The council voted on Monday night to put in a request to the NSW Office of Environment and Heritage Air Policy Unit to upgrade the council’s authority over pile burning.
Such activity, where residents burn their green waste, is prohibited in Lake Macquarie under part one of the Protection of the Environment Operation Act 1997.
All residents – their properties large or small – must have approval from the NSW Environment Protection Authority to do so.

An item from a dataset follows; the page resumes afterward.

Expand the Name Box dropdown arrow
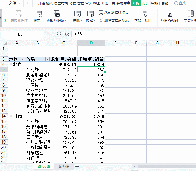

Approval could be granted by the council, if it was listed under part two of the Act – a move that would shift $100,000 a year from the NSW Rural Fire Service (RFS) onto ratepayers.
Wyong, Maitland, Cessnock and Port Stephens councils are already listed under part two.
Three-quarters of the Lake Macquarie local government area is bushfire prone, according to the RFS.
In a private notice of motion, councillor Kay Fraser urged Lake Macquarie to do the same.
She said acreage landowners had ‘‘clearly expressed a need to be able to undertake controlled pile burns to assist in property management and bushfire preparedness’’.
‘‘People on large properties must go through a very onerous process [to prepare for bushfire],’’ Cr Fraser said.
She also said the change would ‘‘reduce the number of waste calls to RFS volunteers’’ and free up their time for ‘‘more important work’’.
Cr Fraser’s argument, however, did little to convince some of her fellow councillors.
Councillor Laurie Coghlan said there was not enough evidence to support the change.
‘‘Just because Wyong [council] is in category two doesn’t mean we should go down that road too,’’ he said.
‘‘Burning very close to a heavily populated area could be disastrous.’’
The motion was passed 9-2, with councillors Coghlan and Jason Pauling noting their dissent.
This story Administrator ready to work first appeared on Nanjing Night Net.